• _WRITTEN EXERCISE A_
Could you reproduce the morning diary word for word, starting at "We thank God" and ending at "on my socks."?
• _WRITTEN EXERCISE B_
Which timestamps in the morning diary fall at 8:00am or later?
• _WRITTEN EXERCISE C_
Can you extend the morning diary past its final entry, keeping the same timestamped style?

• _SELECTED PASSAGE_
------------------------------------
We thank God for the minor miracle.

7:30am
We both wake up with a start and realize that we've overslept. Again. The children are awake and screaming for their breakfast. I dress to the mournful strains of Inga repeatedly howling from her room, "I want ouuuuuuuut! I want ouuuuuuut!" Accompanied by Benji wailing and Elspeth screaming. One of my eyeballs begins to twitch and I murmur a prayer for holiness as I yank on my socks.

7:45am
Ignoring the children, I slip downstairs and turn on the electric kettle. I then dive outside and feed the barn cats. They swirl in appreciation around my ankles as I spoon tinned food into their dish. Erlend is tramping through 3 feet of wild grass, hunting for the injured lamb, a syringe clamped between his teeth.

7:55am
I enter the house to a symphony of wails. The children are starving to death, wasting away, in the final throes of death-by-hunger...

8:00am
Released from captivity, the 3 kids hurl themselves downstairs in a tangle of arms, legs, and screeches. I am attacked while sipping my coffee in the chair. I praise the Lord for the blessing of my three beautiful children as they jostle for the best positions to gain kisses and hugs. Someone bites my leg and I spew coffee through my nose.

8:02am
Erlend returns from the jungle having found the injured lamb. While I sit in the chair sipping coffee and looking like an electricuted string mop Erlend swiftly dresses the howling children. They plead and beg for food. I finish my coffee and try to tame my morning hair.

8:15am
Breakfast is late. But hey, I'm too tired to care because I haven't had a solid night of sleep in four years. The kids sit in their bibs awaiting their food with eager grins. We place bowls before them and each child gazes down at the offerings and then up go the noses. Me and Erlend relase a collective groan as a chorus of, "No want!" and "Not hungry!" reaches our ears. One of my temples begins to throb.

8:20am
The screaming, wailing, howling kids, convinced that eating breakfast is a form of torture and a violation of their human rights, are removed from the kitchen and placed in the livingroom. They immediately throw themselves on the child safety gate and scream for their breakfast.  I can literally feel hundreds of new grey hairs springing from my scalp...

8:30am
I'm feeling holy. So I decide to be Happy Clappy Mom and crack out the activity books, crayons, etc. While doing so I notice that the activity bag reeks of pee. Pee! I stare in horror and vow to return and investigate this mystery.

8:33am
I sit the kids down with colouring books, stickers, crayons. I happily delcare that, "It's craft time! Let's have some fun!" The kids bolt to the wee table, sit down, and immediately begin tear everything out of each other's hands while screaming. I swiftly separate the kids and re-sort the various crayons, books, and stickers.
------------------------------------
• _GIVEN MATERIAL_
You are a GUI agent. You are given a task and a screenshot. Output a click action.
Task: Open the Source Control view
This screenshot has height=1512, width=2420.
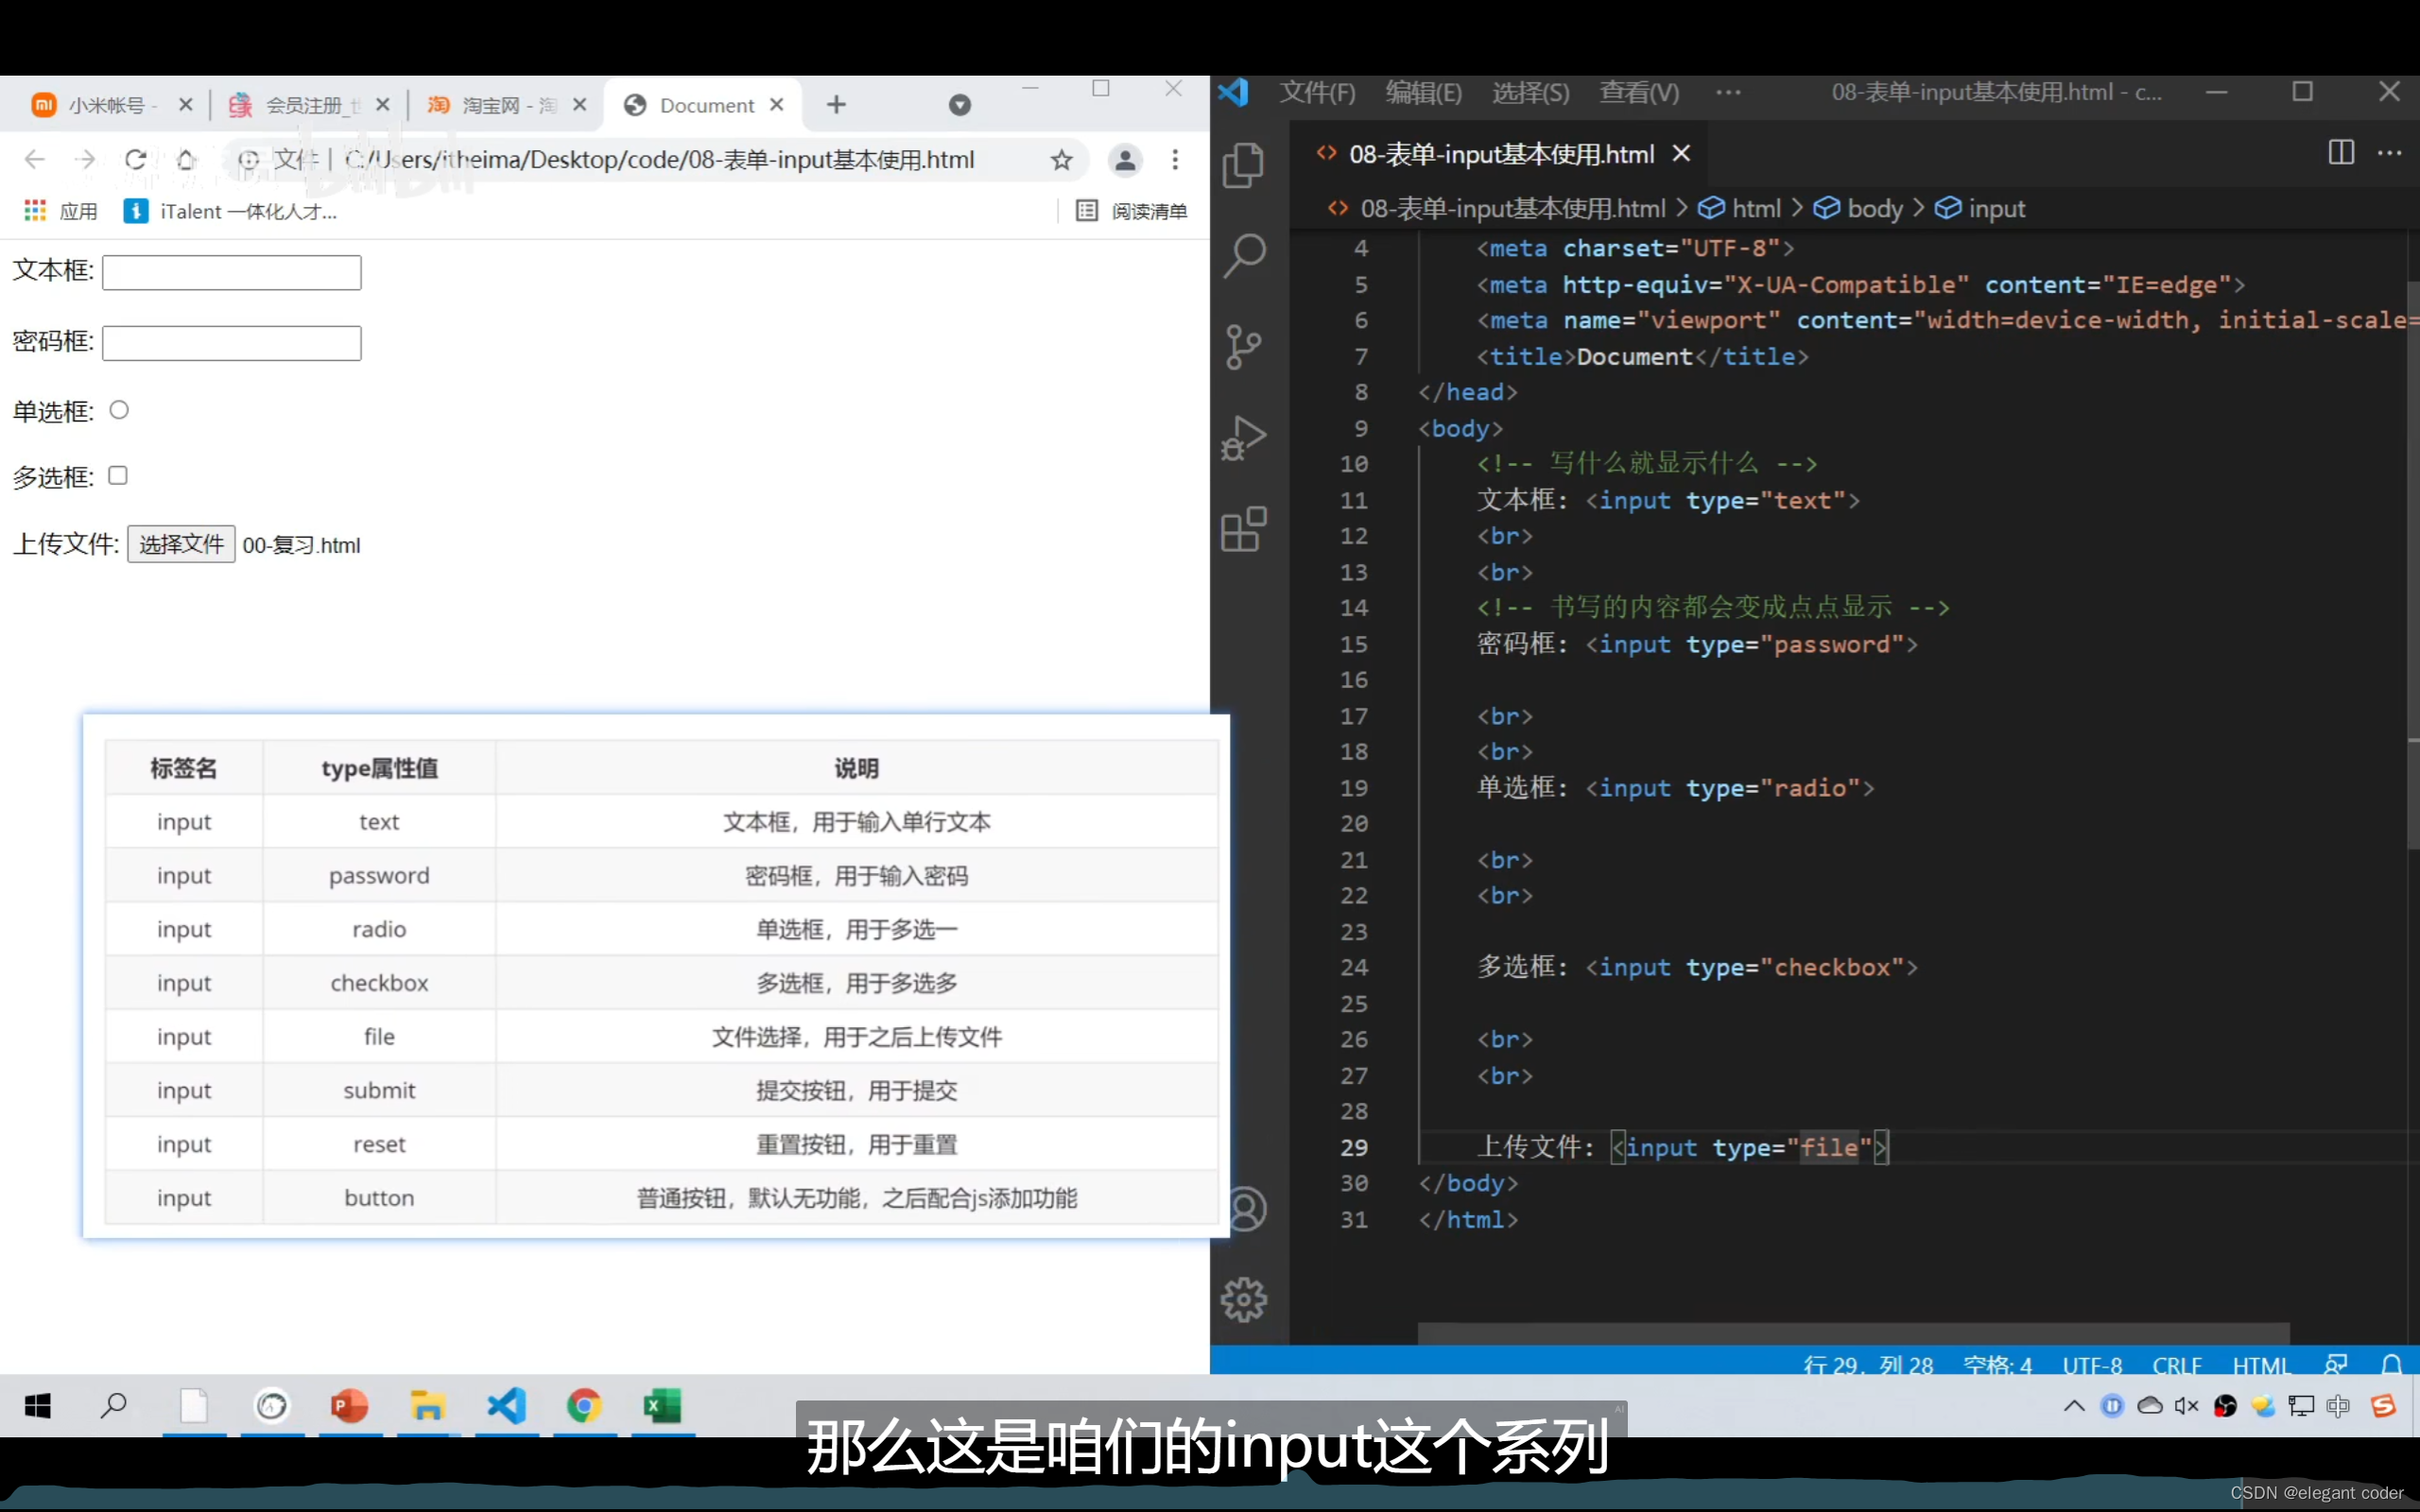[x=1244, y=347]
------------------------------------
• _FINAL ANSWER A_
We thank God for the minor miracle.

7:30am
We both wake up with a start and realize that we've overslept. Again. The children are awake and screaming for their breakfast. I dress to the mournful strains of Inga repeatedly howling from her room, "I want ouuuuuuuut! I want ouuuuuuut!" Accompanied by Benji wailing and Elspeth screaming. One of my eyeballs begins to twitch and I murmur a prayer for holiness as I yank on my socks.

• _FINAL ANSWER B_
8:00am, 8:02am, 8:15am, 8:20am, 8:30am, 8:33am

• _FINAL ANSWER C_
8:35am
The three kids are screeching back and forth at each other about how they want what the other has. I stupidly plead for them to "Have fun, yay!" and focus on their own bounty of crayons etc. They simply increase the volume.

8:40am
Inga repeatedly screams because she cannot get the stickers off of the page. So, wailing and screeching, she runs to me. I remove the stickers and hand them to a now-happy Inga. She returns to her spot at the table and Elspeth immediately steals the stickers from Inga's hands. The screaming begins again as the two of them tear at each other while they roll across the floor.

8:45am
Happy Clappy Mom flies out the window and craft time ends. Swiftly. I grumble to Erlend that I am a total failure at motherhood - I can't even get my kids to sit down and colour for five minutes...

9:00am
Oh yeah. That pee smell... While Erlend amuses the kids I investigate the craft bag and discover that someone has peed in the shape sorting box. Lovely. Gagging, I remove said box.

9:10am
Erlend says he needs to "slip outside for five minutes" and promptly disappears at the speed of sound. I spend a good ten minutes hauling hot water from the kitchen to the utility sink while the kids fight and argue around my feet.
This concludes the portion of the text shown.